Task requirements: Copy out the lines from the one containing "Image resolution: width=908" to the one containing "Action: (798, 75)", both of those included, word for word, without the pictures.

Record excerpts:

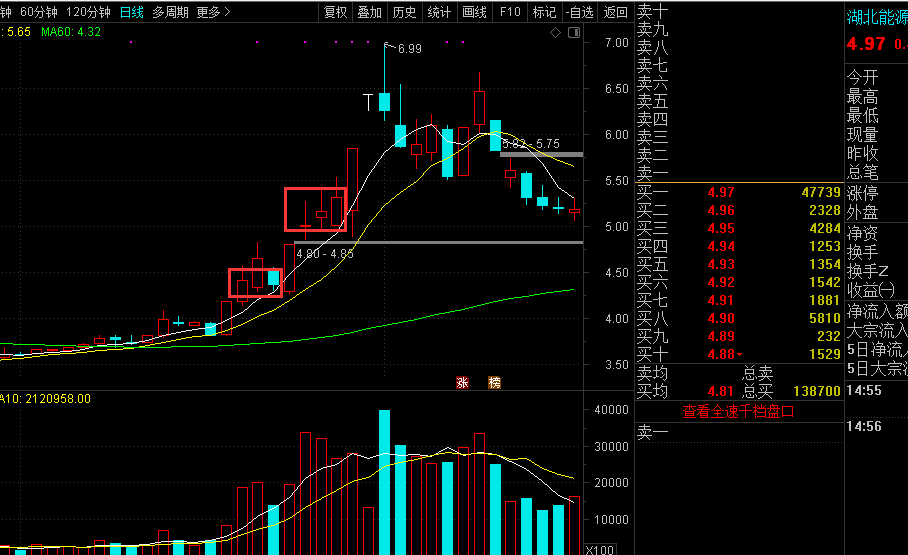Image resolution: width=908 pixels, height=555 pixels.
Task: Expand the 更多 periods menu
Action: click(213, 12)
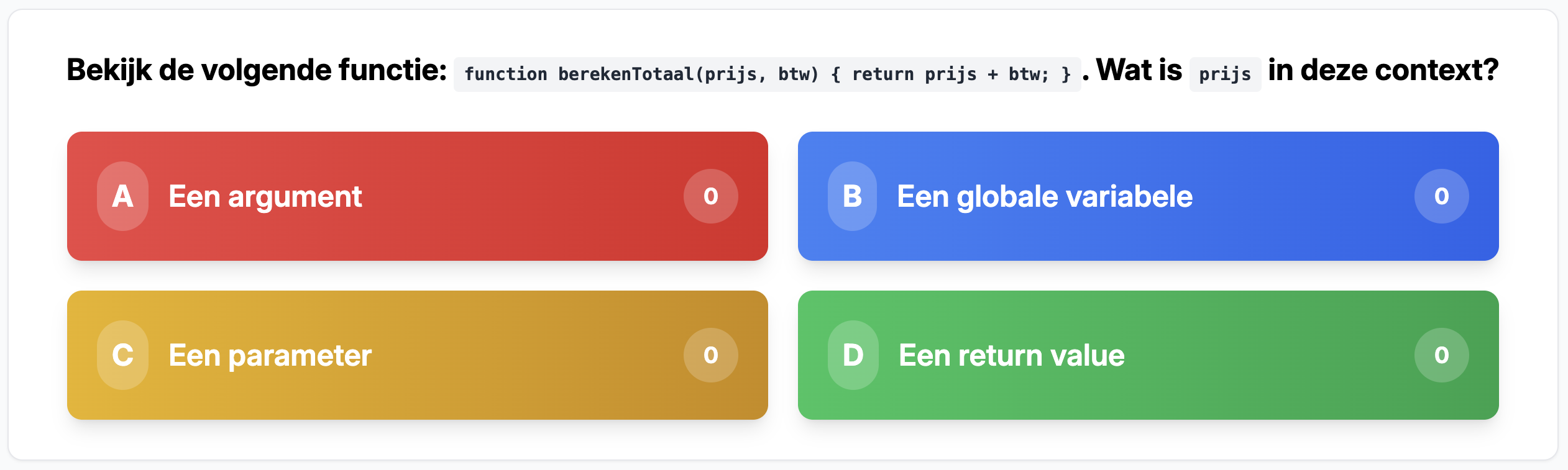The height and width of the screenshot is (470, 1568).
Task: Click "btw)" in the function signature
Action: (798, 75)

...

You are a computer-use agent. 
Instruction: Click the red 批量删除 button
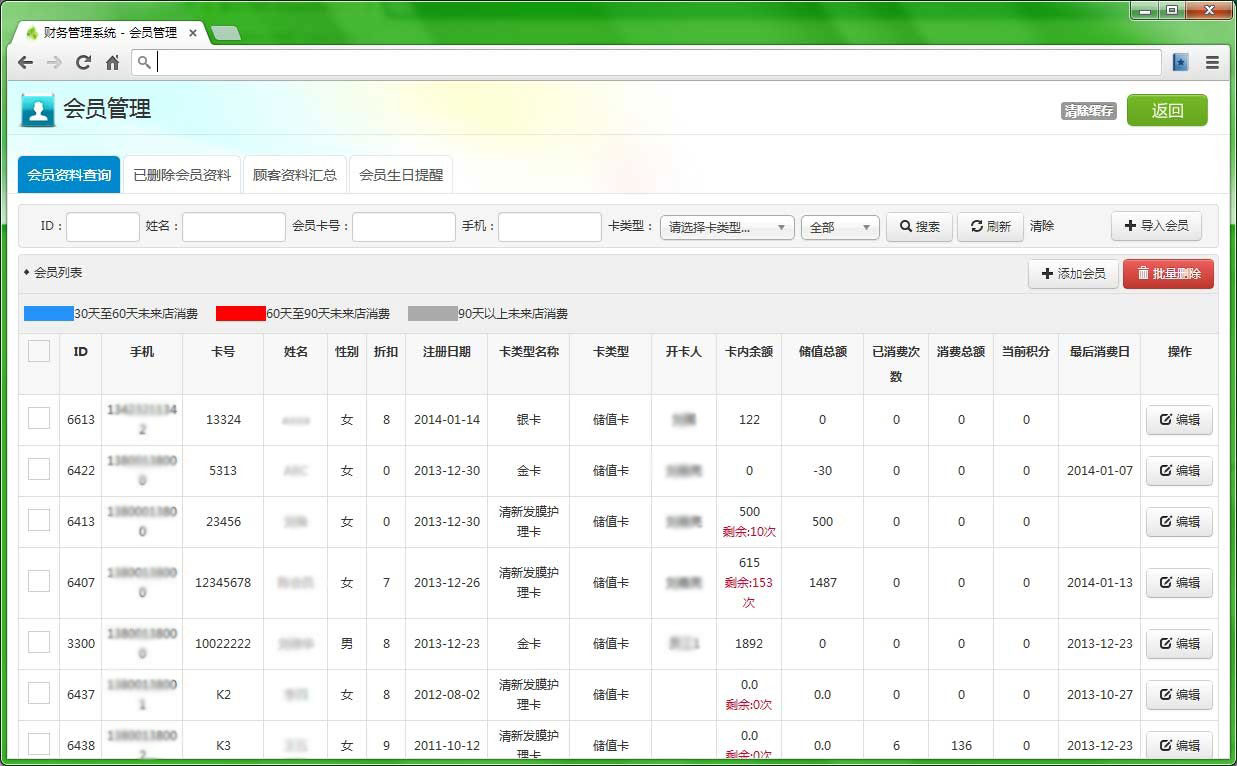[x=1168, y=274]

Reply to the task:
Image resolution: width=908 pixels, height=555 pixels.
Task: Expand the 更多 periods menu
Action: click(213, 12)
The height and width of the screenshot is (470, 1568).
Task: Click "btw)" in the function signature
Action: (798, 75)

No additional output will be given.